Regia di Ahmad Bahrami vedi scheda film
VENEZIA 77 - ORIZZONTI La fine è ormai alle porte. In una terra desolata, quella del titolo, il caposquadra di una piccola ditta artigianale di mattoni, il quarantenne Latfollah, uomo-vecchio che pare dimostrare quasi il doppio della sua età anagrafica, consumato come si ritrova dal logorio del lavoro in cava che lo ha visto coinvolto sin da ragazzino, richiama tutti i pochi dipendenti rimasti e le relative famiglie per comunicar loro ciò che da tempo essi temevano, e che si auguravano potesse essere sempre rinviato ad un futuro incerto ma pur sempre procrastinabile.
La concorrenza rappresentata dalle nuove materie prime in campo edile, la crescita del prezzo del petrolio, e altre ragioni legate ai mutati processi economico-produttivi, hanno reso antieconomico fabbricare i tradizionali mattoni di terracotta, e il proprietario sta cogliendo al balzo l'ultima offerta che gli consentirà di guadagnare qualche spicciolo, cedendo quel che resta di quel deserto consumato e pieno di buche che da decenni caratterizza la propria azienda.
Inutile rivendicare ingiustizie subite, far tornare a galla vecchi rancori tra colleghi operai, storie di gelosie e matrimoni non andati a buon fine.

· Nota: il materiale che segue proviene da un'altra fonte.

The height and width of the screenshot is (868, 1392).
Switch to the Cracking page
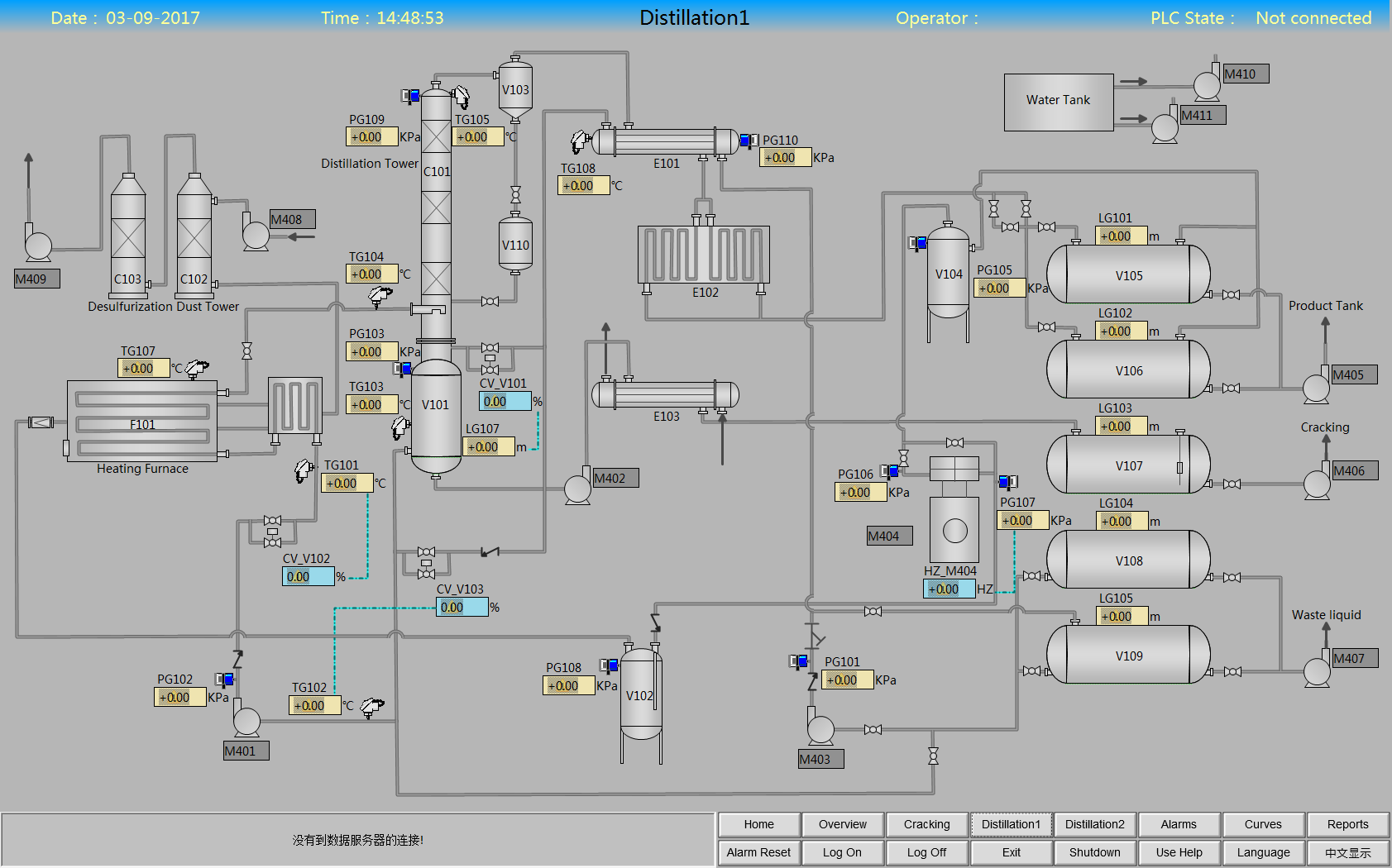tap(926, 824)
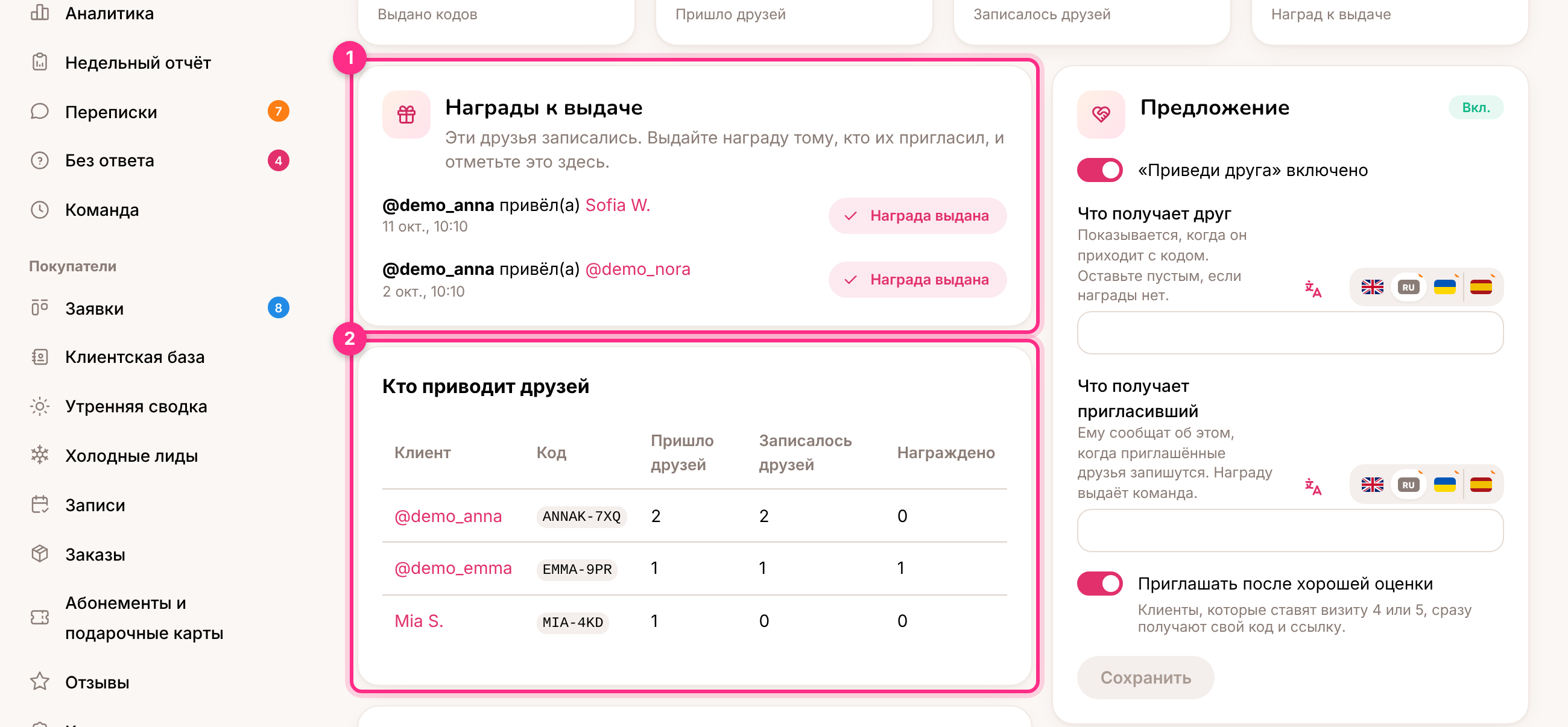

Il capo degli operai, nato e vissuto in quella desolata realtà, si preoccupa di comunicare al suo capo i crediti vantati da ogni operaio, in modo che costoro possano essere almeno liquidati dignitosamente.
E mentre il discorso che ciascun lavoratore temeva di ascoltare ormai da mesi, viene ripreso dalla regia implacabile con la ripetizione sorda di una litania religiosa inesorabile, gli operai si preparano a raccogliere i loro quattro stracci dalle casupole che li hanno accolti accanto alla cava, per partire ognuno verso il proprio destino tutt'altro che promettente.
Ognuno cercherà di improvvisarsi un futuro meno gramo possibile: tutti tranne il buon Latfollah, che ha già chiaro e segnato il suo inesorabile, drammatico finale, indissolubilmente legato a quel luogo dimenticato da Dio, che diviene per l'uomo l'unico teatro possibile in grado di accoglierlo.
"Ho girato in bianco e nero perché è un regalo che in natura non abbiamo e che ci fa il cinema in via esclusiva".
Queste le parole del gran regista iraniano Ahmad Bahrani, che, alla sua opera seconda, realizza un film stupendo per tematiche e stile di ripresa.
"Sono stato allievo di Kiarostami.Mi piacciono le scene lunghe e mi considero un allievo ideale di Bela Tarr, amando in modo particolare la sua tecnica di regia". Caratteristiche evidenti, quasi palesi che Baharani non ricopia pedissequamente, bensì adatta e ripropone, attraverso riprese lunghe, tagli che spaziano lateralmente come ci ha fatto amare Kiarostami, e una musica solenne ed incalzante che ricorda i momenti fondamentali del cinema di Tarr. The Westland, film senza tempo ove la figura dolente e succube, ritrosa ma tutt'altro che secondaria della donna, assume un valore simbolico e storico tipico del ruolo femminile nella società locale, è un'opera impegnativa ma affascinante, magnetica e potente per il travaglio palpabile che riesce ad evocare, rappresentare, rendere palpabile assieme alla disperazione che si porta appresso.